**Aim of the task**
Only one portion of the data is to be written out: from the line bearing "This screenshot has height=838, width=990." through the line bearing "Toggle wb checkmark in Ausschreibung row". Write it exactly as it appears.

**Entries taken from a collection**
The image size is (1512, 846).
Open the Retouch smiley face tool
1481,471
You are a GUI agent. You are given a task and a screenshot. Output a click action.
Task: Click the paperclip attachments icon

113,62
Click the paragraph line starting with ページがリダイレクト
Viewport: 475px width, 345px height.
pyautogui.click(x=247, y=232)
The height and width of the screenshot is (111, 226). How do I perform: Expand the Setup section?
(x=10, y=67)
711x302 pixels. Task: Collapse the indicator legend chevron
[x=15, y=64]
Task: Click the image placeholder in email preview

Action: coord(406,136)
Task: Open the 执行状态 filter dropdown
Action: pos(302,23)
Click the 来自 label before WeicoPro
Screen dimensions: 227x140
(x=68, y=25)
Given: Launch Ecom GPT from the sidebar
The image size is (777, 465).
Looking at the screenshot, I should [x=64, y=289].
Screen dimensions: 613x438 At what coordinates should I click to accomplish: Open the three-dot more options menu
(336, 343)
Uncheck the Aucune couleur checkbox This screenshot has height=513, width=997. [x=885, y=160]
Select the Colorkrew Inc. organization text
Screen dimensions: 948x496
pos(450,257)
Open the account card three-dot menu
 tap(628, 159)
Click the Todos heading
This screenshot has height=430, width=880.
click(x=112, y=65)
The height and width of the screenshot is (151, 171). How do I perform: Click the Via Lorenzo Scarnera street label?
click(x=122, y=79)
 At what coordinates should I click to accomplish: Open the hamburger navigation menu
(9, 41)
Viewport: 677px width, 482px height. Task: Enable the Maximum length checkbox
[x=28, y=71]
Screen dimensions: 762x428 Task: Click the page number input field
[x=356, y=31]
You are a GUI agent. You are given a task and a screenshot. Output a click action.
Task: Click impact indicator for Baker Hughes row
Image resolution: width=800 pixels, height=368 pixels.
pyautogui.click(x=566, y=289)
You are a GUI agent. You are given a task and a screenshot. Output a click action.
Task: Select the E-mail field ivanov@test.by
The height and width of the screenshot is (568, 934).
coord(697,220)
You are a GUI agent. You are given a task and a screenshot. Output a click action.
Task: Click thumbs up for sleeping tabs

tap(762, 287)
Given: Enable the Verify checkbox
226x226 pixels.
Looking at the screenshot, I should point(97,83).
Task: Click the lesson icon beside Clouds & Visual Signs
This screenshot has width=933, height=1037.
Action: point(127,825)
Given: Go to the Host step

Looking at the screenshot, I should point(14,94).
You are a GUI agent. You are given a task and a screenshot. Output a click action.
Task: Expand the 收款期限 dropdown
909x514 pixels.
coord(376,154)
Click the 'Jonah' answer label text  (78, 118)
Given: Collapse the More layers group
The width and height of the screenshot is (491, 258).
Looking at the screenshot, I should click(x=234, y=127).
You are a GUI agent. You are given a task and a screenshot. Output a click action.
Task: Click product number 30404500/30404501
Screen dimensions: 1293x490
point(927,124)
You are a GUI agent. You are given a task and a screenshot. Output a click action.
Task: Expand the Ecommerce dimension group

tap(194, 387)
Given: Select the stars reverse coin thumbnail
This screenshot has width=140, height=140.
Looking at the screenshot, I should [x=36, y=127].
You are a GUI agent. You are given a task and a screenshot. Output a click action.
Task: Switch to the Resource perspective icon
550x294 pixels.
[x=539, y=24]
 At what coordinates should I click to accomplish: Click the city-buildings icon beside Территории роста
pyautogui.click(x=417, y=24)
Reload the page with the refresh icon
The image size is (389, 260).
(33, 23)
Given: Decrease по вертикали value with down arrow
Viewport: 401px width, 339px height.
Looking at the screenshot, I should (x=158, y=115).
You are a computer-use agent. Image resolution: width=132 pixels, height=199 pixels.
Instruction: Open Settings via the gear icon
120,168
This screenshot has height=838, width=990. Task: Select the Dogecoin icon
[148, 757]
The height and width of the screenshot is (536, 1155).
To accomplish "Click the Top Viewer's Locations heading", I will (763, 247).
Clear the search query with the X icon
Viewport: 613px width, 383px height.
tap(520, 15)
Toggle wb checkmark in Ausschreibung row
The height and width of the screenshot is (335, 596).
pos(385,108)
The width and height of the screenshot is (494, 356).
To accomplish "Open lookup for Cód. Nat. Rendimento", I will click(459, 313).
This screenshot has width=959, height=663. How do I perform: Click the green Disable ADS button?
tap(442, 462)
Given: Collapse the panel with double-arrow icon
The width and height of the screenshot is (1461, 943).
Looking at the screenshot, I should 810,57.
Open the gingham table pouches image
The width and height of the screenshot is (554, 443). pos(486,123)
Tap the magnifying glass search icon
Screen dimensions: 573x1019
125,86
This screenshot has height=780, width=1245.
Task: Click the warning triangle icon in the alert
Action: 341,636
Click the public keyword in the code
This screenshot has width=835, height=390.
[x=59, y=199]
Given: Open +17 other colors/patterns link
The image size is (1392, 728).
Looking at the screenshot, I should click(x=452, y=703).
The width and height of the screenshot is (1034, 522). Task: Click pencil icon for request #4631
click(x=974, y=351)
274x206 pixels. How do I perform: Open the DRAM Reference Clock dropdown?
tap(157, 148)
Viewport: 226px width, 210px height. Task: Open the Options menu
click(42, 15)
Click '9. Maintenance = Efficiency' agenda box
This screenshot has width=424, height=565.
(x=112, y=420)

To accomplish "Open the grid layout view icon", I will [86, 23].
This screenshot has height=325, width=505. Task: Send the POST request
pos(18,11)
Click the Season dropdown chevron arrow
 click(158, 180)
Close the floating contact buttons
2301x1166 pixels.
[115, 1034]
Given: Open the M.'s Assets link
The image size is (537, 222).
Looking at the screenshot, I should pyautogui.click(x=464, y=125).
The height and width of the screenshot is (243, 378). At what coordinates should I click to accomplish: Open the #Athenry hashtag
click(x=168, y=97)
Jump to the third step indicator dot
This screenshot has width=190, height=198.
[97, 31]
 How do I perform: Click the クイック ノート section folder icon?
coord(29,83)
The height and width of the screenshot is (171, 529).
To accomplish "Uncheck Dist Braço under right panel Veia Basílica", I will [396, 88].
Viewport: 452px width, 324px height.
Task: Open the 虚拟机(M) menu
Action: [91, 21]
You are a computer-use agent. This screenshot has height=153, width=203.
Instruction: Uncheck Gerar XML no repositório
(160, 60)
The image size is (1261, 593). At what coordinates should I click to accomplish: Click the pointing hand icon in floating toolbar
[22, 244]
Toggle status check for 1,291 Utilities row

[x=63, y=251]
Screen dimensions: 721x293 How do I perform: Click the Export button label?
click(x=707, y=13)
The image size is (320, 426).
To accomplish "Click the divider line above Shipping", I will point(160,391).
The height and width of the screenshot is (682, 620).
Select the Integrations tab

**Written reply**
This screenshot has height=838, width=990. Task: Select the Dogecoin icon
[148, 757]
The height and width of the screenshot is (536, 1155).
To accomplish "Click the Top Viewer's Locations heading", I will (763, 247).
Clear the search query with the X icon
Viewport: 613px width, 383px height.
tap(520, 15)
Toggle wb checkmark in Ausschreibung row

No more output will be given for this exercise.